===== RECORDS SHOWN =====
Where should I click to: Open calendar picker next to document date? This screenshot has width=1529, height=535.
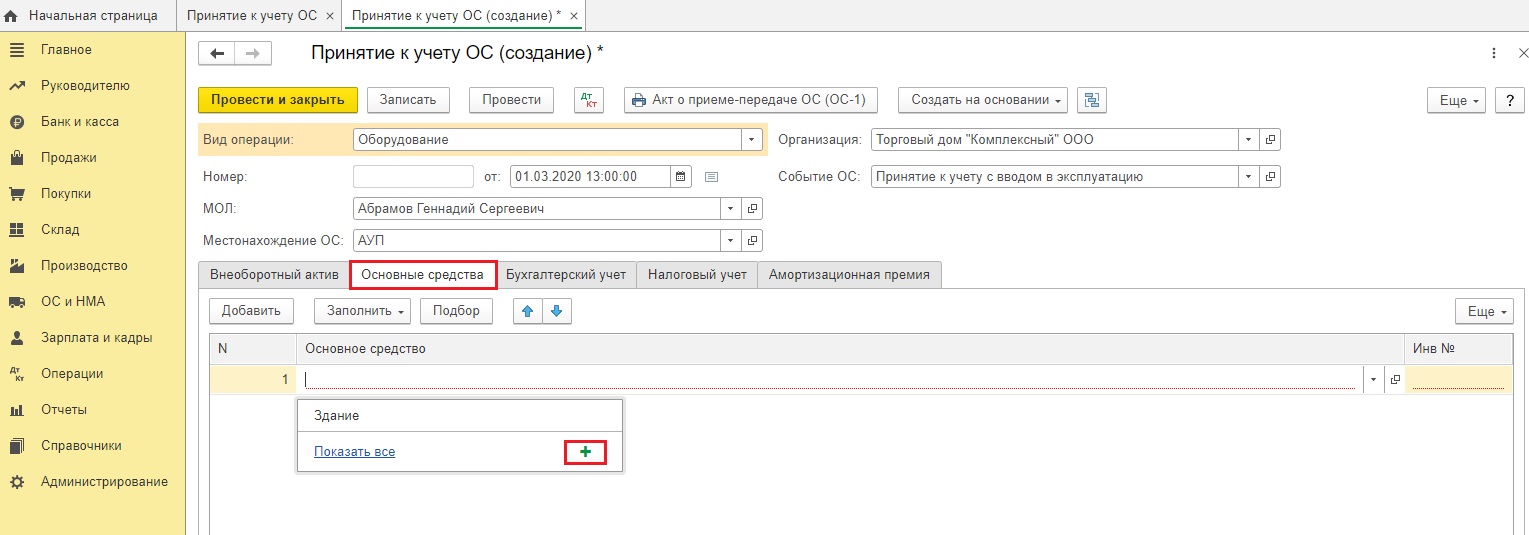[680, 177]
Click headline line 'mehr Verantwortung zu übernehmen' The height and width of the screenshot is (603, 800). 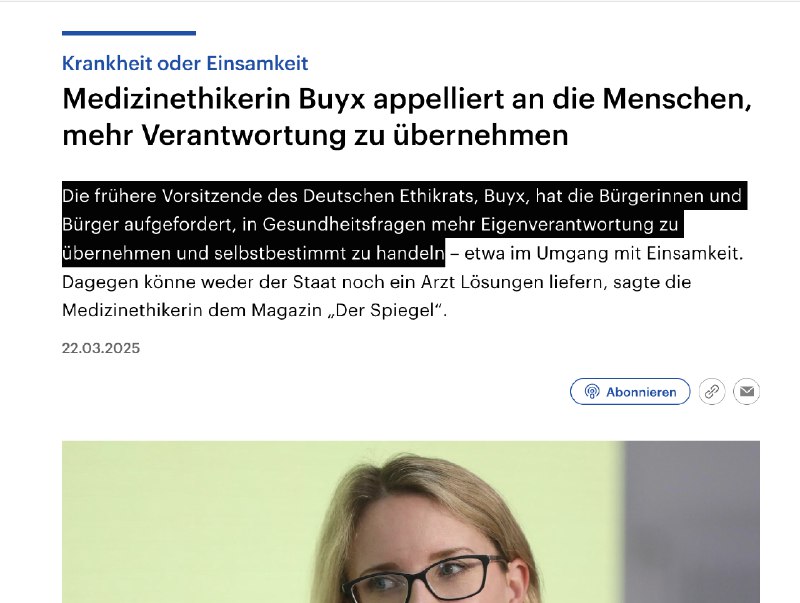click(315, 136)
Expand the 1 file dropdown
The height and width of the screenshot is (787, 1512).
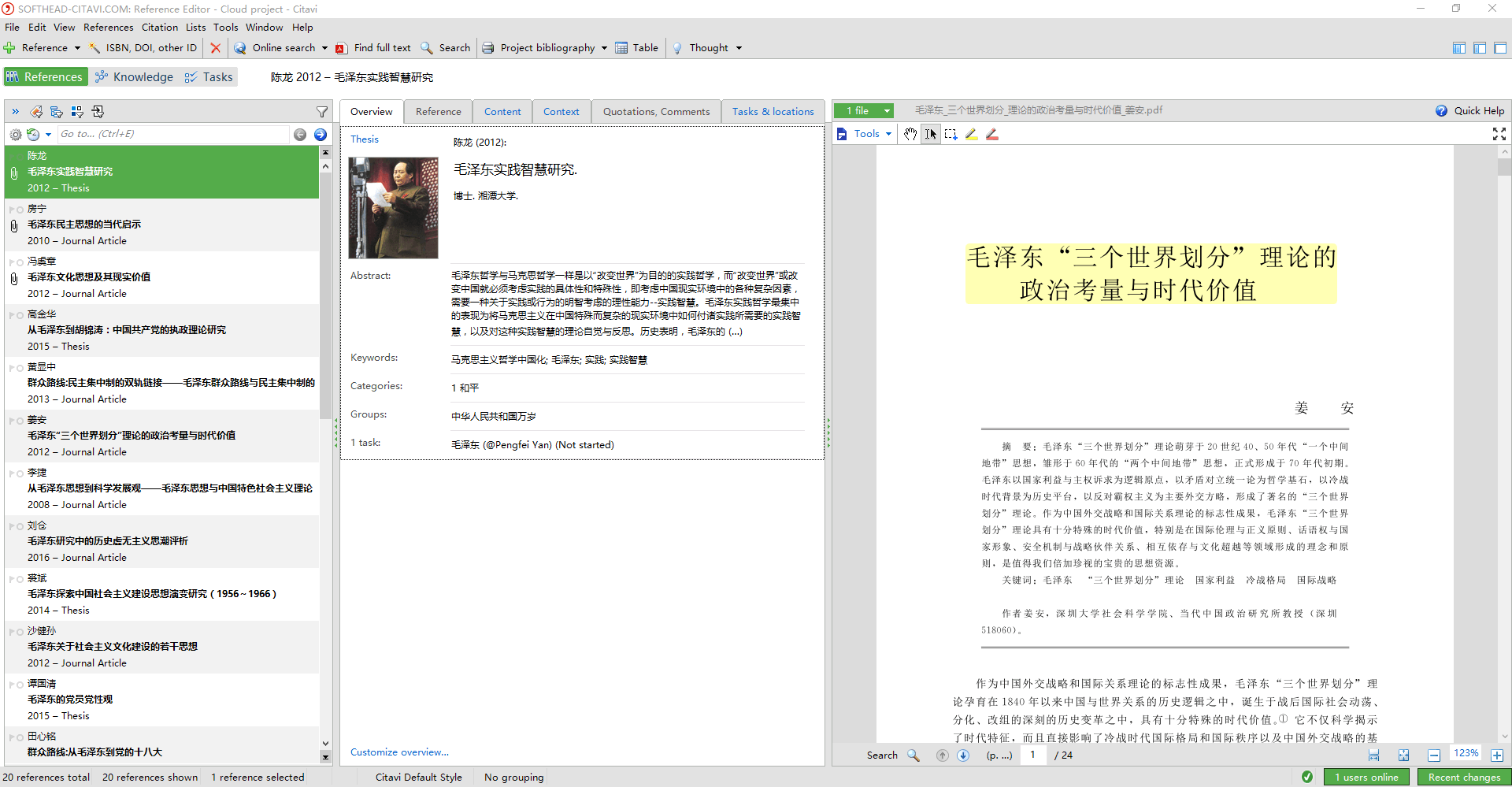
=====
▸ **WHAT YOU NEED TO DO**: A word-for-word copy is needed of the lines from the line holding "Expand the 1 file dropdown" through the end of the records, both included, excluding every picture.

▸ **WRITTEN REPLY**:
Expand the 1 file dropdown
The height and width of the screenshot is (787, 1512).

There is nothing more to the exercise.